■ **What the task requires**:
Copy the material below word for word, from its first line through the line containing "tap(487, 830)".

■ **Input for this task**:
________________

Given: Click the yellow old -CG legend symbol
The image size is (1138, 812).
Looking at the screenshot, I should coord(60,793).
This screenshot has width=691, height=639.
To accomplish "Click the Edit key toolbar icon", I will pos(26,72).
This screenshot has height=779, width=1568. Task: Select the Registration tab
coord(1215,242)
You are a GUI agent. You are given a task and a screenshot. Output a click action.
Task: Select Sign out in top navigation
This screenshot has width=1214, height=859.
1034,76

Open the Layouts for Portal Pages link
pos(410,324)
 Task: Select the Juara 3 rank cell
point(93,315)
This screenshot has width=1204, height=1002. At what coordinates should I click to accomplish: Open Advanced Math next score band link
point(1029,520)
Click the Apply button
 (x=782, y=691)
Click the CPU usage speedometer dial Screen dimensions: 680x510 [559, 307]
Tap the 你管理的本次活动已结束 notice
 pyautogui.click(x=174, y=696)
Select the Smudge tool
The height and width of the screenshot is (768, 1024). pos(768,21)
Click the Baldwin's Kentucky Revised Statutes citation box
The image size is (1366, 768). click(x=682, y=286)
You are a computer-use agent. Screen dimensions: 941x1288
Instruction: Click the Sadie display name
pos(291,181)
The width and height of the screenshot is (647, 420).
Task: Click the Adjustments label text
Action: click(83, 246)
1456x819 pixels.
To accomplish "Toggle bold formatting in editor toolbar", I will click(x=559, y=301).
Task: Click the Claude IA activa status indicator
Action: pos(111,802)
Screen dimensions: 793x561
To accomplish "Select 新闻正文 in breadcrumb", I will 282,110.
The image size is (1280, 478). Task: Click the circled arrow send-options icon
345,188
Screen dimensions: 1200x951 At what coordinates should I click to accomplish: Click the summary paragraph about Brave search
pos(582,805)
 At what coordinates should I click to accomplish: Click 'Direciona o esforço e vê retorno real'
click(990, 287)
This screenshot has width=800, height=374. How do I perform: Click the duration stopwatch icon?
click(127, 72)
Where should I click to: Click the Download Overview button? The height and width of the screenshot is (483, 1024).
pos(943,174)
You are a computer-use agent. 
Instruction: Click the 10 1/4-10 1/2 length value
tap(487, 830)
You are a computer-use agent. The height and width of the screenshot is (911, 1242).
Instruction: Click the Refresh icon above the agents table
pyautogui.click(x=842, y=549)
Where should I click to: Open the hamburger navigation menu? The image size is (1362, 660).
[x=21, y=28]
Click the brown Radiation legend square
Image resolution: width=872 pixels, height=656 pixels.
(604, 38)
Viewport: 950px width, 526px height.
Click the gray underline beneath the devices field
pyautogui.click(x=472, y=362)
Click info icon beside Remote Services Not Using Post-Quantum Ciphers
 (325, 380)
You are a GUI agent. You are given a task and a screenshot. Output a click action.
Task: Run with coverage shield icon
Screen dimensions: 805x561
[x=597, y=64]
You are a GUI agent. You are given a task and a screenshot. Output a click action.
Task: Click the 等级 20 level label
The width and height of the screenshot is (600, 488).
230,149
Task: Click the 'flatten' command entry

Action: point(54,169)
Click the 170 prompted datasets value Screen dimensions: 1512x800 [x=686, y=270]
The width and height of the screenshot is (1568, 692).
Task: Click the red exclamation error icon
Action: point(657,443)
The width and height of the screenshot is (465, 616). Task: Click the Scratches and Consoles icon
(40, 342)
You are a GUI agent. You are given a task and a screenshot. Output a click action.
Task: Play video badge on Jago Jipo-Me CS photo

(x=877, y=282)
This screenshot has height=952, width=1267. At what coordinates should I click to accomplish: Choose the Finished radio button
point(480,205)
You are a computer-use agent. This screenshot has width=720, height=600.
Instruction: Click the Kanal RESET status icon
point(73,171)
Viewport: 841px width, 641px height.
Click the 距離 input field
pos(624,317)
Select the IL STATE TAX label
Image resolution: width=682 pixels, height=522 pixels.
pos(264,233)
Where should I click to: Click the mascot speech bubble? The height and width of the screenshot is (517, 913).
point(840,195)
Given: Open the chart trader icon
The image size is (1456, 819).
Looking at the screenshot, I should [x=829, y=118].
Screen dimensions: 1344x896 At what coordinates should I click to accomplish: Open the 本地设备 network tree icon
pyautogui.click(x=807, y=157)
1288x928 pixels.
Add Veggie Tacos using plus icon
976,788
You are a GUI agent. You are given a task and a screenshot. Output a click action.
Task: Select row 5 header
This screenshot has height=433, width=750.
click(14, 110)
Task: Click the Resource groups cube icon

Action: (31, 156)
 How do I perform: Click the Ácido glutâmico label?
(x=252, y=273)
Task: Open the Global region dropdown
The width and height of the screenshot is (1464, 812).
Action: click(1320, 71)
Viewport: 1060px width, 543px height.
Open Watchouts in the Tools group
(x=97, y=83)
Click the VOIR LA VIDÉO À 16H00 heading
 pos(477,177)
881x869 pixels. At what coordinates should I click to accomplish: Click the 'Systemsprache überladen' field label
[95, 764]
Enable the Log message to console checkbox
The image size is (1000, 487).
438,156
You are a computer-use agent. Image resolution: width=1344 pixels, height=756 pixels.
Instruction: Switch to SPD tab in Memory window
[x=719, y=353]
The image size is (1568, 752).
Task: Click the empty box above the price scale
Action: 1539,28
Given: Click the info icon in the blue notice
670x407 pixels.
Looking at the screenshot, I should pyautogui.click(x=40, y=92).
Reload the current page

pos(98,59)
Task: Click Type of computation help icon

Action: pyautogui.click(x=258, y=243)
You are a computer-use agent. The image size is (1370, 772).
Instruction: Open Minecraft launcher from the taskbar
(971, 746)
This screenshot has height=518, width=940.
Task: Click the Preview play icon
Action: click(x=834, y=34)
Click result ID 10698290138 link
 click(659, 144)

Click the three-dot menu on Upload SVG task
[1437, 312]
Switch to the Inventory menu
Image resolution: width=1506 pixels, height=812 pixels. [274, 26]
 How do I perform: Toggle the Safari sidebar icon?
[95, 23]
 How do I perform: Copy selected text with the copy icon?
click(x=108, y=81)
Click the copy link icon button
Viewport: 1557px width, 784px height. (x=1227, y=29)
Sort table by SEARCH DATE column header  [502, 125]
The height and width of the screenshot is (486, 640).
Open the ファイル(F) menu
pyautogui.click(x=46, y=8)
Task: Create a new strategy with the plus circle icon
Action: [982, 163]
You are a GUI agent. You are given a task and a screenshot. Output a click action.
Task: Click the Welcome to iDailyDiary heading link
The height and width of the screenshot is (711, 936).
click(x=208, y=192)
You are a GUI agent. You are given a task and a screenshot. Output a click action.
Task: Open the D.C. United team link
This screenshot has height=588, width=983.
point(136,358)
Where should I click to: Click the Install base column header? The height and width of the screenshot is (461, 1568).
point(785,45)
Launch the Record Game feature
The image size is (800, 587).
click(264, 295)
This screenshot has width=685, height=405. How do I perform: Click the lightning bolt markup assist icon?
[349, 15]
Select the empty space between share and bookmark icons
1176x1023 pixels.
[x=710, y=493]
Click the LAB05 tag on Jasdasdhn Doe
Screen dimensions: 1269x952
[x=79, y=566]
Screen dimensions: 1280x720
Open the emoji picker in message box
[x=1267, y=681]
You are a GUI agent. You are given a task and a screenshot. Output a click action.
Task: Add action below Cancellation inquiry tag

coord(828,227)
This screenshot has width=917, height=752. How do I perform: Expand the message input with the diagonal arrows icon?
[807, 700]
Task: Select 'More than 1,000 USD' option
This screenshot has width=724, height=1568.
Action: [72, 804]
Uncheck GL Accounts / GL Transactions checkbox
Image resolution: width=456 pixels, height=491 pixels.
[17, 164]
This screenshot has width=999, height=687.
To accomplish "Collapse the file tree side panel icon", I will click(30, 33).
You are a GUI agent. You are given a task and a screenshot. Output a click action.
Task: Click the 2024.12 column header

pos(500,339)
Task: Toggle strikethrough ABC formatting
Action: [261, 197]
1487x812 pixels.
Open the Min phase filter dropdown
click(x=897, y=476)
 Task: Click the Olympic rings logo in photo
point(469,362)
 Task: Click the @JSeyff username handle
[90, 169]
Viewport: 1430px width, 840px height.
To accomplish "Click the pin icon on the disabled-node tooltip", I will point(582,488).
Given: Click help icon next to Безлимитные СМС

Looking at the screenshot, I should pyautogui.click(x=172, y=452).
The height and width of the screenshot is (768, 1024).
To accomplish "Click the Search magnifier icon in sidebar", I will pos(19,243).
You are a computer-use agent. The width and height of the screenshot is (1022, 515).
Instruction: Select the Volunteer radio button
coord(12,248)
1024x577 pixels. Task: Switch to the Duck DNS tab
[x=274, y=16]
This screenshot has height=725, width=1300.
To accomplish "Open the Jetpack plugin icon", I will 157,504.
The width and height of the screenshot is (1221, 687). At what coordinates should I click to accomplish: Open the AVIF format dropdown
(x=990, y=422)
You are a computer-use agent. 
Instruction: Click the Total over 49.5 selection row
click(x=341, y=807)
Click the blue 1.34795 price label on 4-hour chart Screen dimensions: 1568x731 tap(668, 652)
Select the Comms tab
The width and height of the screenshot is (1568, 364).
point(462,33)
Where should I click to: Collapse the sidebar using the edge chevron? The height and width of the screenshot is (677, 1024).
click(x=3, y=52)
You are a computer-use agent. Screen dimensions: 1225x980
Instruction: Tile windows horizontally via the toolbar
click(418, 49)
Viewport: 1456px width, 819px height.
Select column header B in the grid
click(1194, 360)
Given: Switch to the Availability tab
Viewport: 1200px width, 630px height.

________________

■ **Final result**:
Given: Click the yellow old -CG legend symbol
The image size is (1138, 812).
Looking at the screenshot, I should coord(60,793).
This screenshot has width=691, height=639.
To accomplish "Click the Edit key toolbar icon", I will pos(26,72).
This screenshot has height=779, width=1568. Task: Select the Registration tab
coord(1215,242)
You are a GUI agent. You are given a task and a screenshot. Output a click action.
Task: Select Sign out in top navigation
This screenshot has width=1214, height=859.
1034,76

Open the Layouts for Portal Pages link
pos(410,324)
 Task: Select the Juara 3 rank cell
point(93,315)
This screenshot has width=1204, height=1002. At what coordinates should I click to accomplish: Open Advanced Math next score band link
point(1029,520)
Click the Apply button
 (x=782, y=691)
Click the CPU usage speedometer dial Screen dimensions: 680x510 [559, 307]
Tap the 你管理的本次活动已结束 notice
 pyautogui.click(x=174, y=696)
Select the Smudge tool
The height and width of the screenshot is (768, 1024). pos(768,21)
Click the Baldwin's Kentucky Revised Statutes citation box
The image size is (1366, 768). click(x=682, y=286)
You are a computer-use agent. Screen dimensions: 941x1288
Instruction: Click the Sadie display name
pos(291,181)
The width and height of the screenshot is (647, 420).
Task: Click the Adjustments label text
Action: click(83, 246)
1456x819 pixels.
To accomplish "Toggle bold formatting in editor toolbar", I will click(x=559, y=301).
Task: Click the Claude IA activa status indicator
Action: pos(111,802)
Screen dimensions: 793x561
To accomplish "Select 新闻正文 in breadcrumb", I will 282,110.
The image size is (1280, 478). Task: Click the circled arrow send-options icon
345,188
Screen dimensions: 1200x951 At what coordinates should I click to accomplish: Click the summary paragraph about Brave search
pos(582,805)
 At what coordinates should I click to accomplish: Click 'Direciona o esforço e vê retorno real'
click(990, 287)
This screenshot has width=800, height=374. How do I perform: Click the duration stopwatch icon?
click(127, 72)
Where should I click to: Click the Download Overview button? The height and width of the screenshot is (483, 1024).
pos(943,174)
You are a computer-use agent. 
Instruction: Click the 10 1/4-10 1/2 length value
tap(487, 830)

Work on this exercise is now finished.